A question about software design:

When registering a field validation callback for a data model, should it be a pair of a function which returns boolean value and of an error message, or should it be a function which may return the error message (or NULL if no error)?

Returning error message may avoid repeated passing data structures with the same error message more than once.

Returning bool separates logic and usage.

What is better?

I think this is impossible to answer, depends on the actual piece of software (program) that you are writing.

Best regards,
HMW

I am writing an object-relational mapping for our big complicated Web site.

The ORM is to be used for such things as validating Web form inputs.

We are now doing site code refactoring, to rewrite the site with an ORM.

The problem with both methods is that you cannot return warnings...

A boolean is enough for simple true/false tests - but things like a password aren't just true/false (think updating a password - you have a true value when all tests pass, you have a false if required tests fail, but you also have a "maybe" if the required tests pass, but quality checks might not).

I think, we should not complicate the code with "warnings". (Or we may add such code at a later stage.)
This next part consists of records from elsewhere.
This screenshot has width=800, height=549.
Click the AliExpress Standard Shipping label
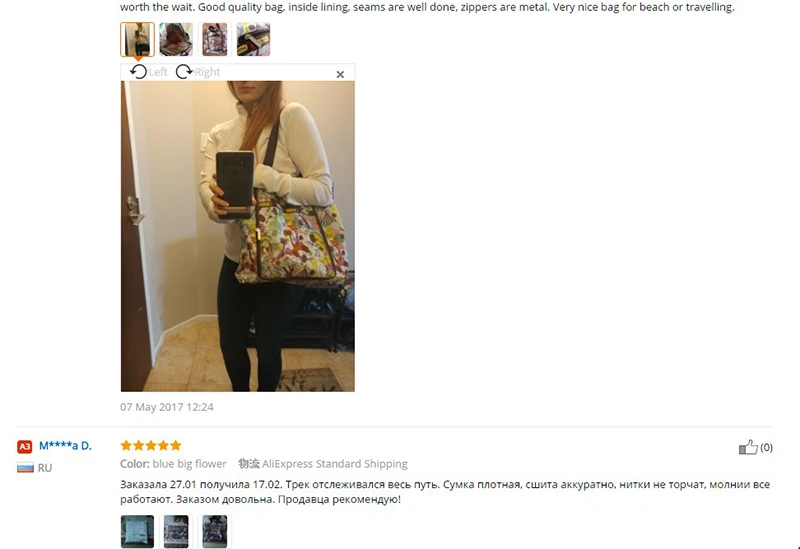(335, 464)
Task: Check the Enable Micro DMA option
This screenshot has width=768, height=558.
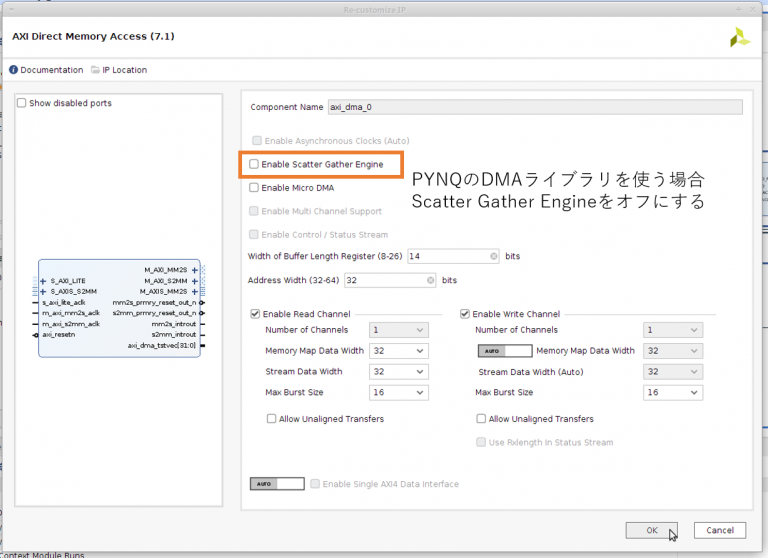Action: tap(254, 187)

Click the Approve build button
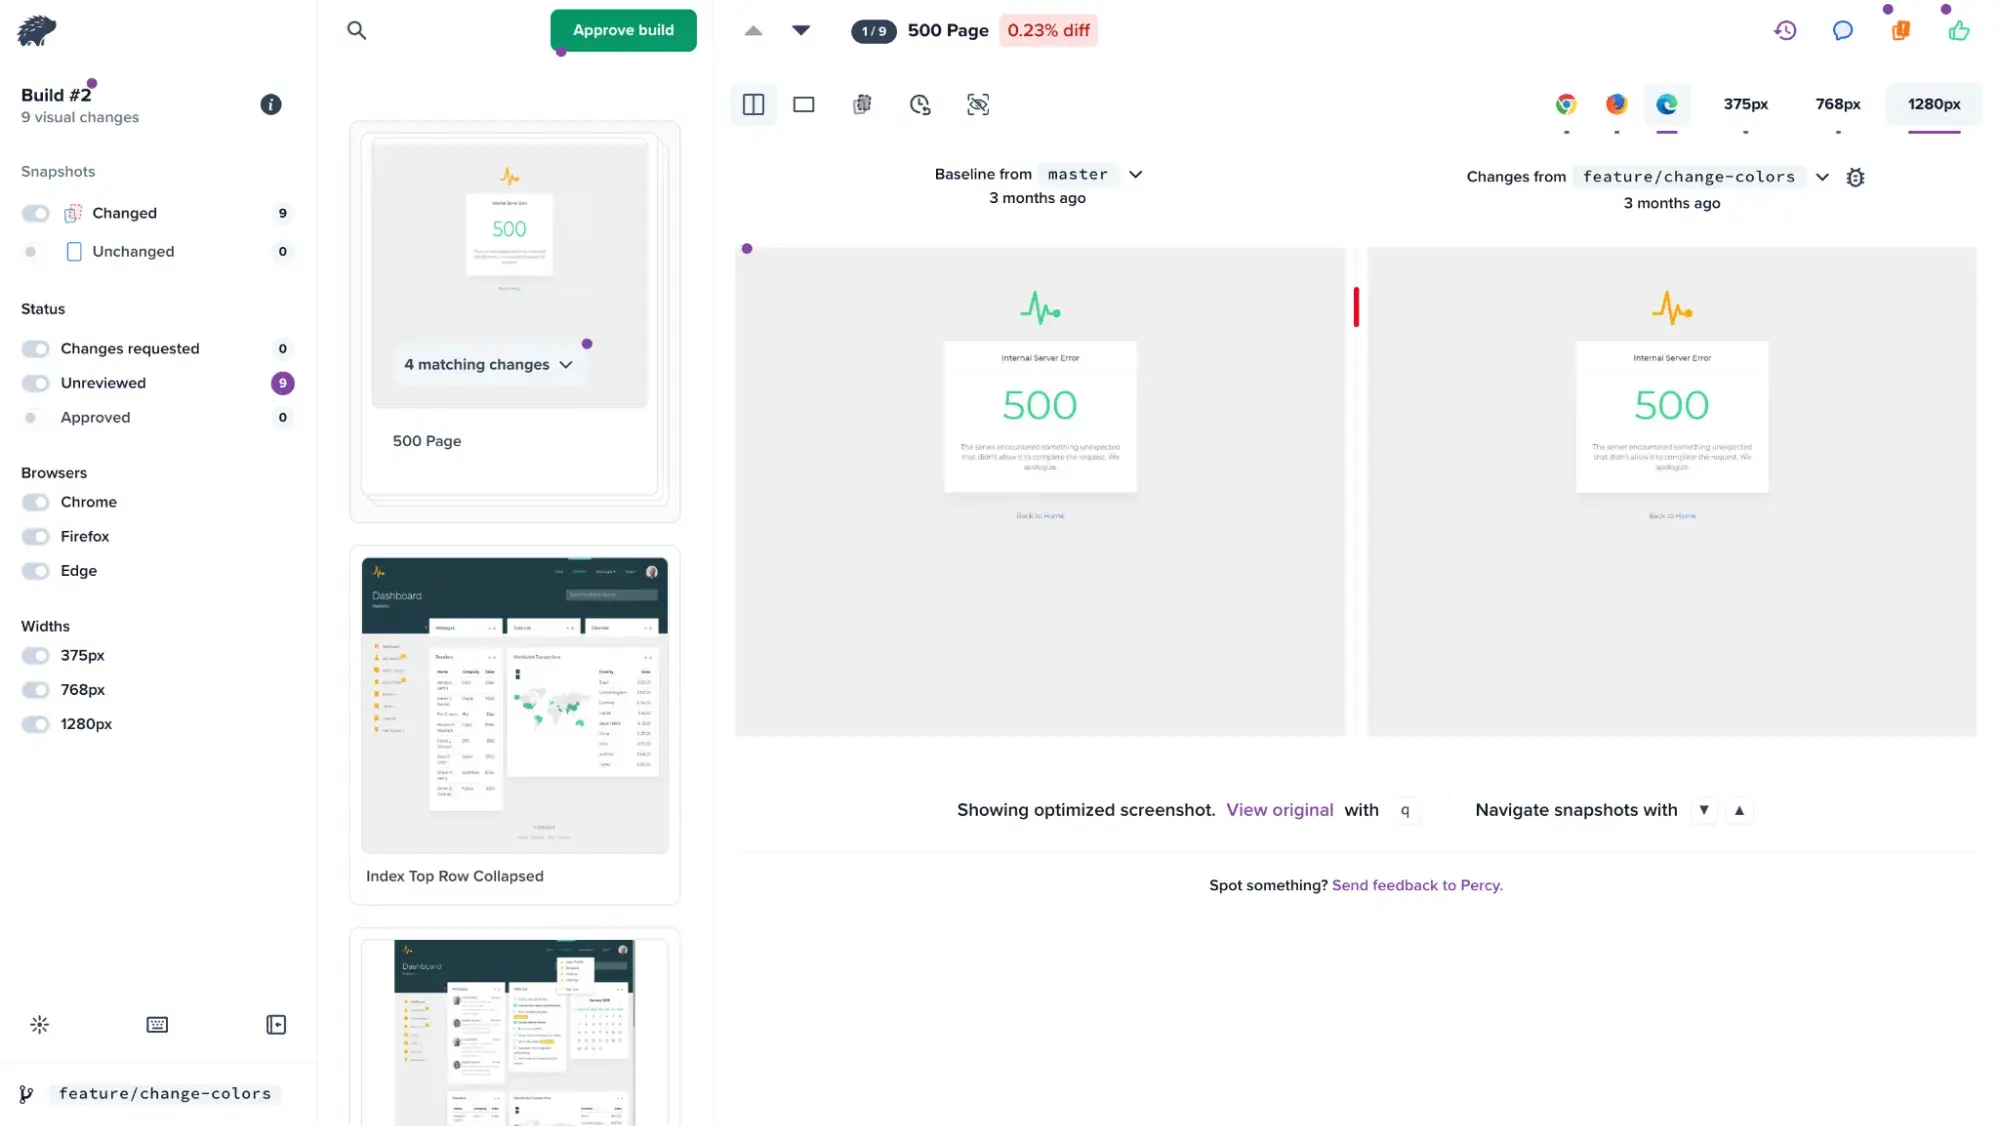point(622,29)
I need to decide how to process errors: with a function returning error message or with a function returning bool.

Return an error code, but try to standardize the values, eg:

you throw an exception because that can not be ignored if something goes wrong
or you create an optional type that will be returned and can be queried if valid, if not and you want to access the value, throw.
Now the question is, do you have a programming language that support creating this? or do you stuck with C, than you are limited to return codes

A colleague asked me not to throw exceptions, but just to return a result indicating an error. I am not sure about his reason, but do as he asks.

We use Perl. Perl supports all this.

Exceptions are also preferable because they can occur "many levels deep" in a nest of subroutines, with "the catcher's mitt" waiting at the outer level. When the exception goes off, it "lands directly in the mitt," and all the intervening nest of calls is forgotten. None of the code has to "test return codes and exit." Basically, "if we return from the validation call," the validation was successful. Likewise, if we ever wind up in the catcher's mitt, we know that an exception has occurred.
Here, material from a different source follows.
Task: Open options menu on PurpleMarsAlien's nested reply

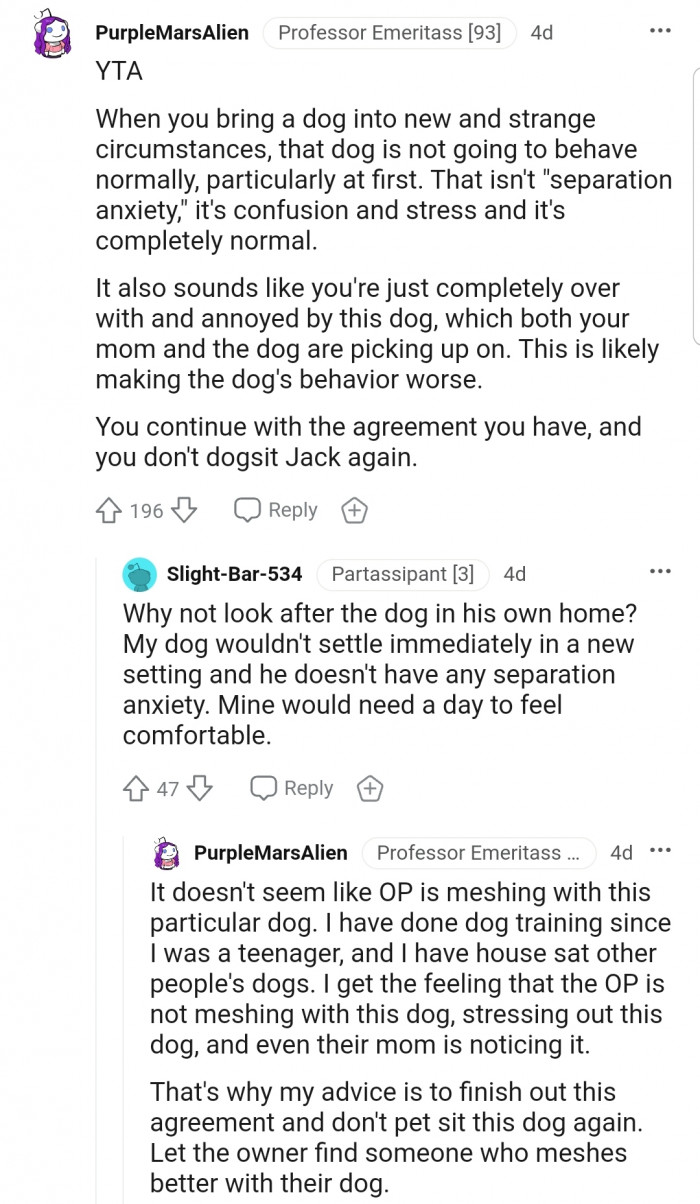Action: click(x=659, y=852)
If your language also supports "finally" clauses, you can arrange for certain things to happen whether-or-not an exception has just gone off.

Particularly useful is when the exception that gets thrown is, itself, an object within a class, which can contain specific information about the exception and which can be recognized by the class (or superclass) it belongs to, within the "catcher's mitt" code.

The second one.

than return a optional type that can be queried if valid and throw if you access the value.
and ask your colleague what he prefers, undefined behaviour or secure code with exceptions, I think the answer should be obvious

Exceptions are good, but ONERRORGOTO was even better in BASIC, or EXLST in Assembly.

Actually, you can return structures... I would use something like:

The severity can be used to for anything from bool (0 = no error, >0 warning level, 65535 = error).
The id can be used for anything (such as an error count, where more than 5 errors becomes fatal),
The message is just a pointer into a static message array for the specific error.

yes of course you can, but you can ignore severity and access message which may point to something or not and have undefined behaviour. And the severity check will not be captured by lint or similar static analysis tools that check that you do not ignore a return value of a function, so this would not pass code review in some environments because it's insecure.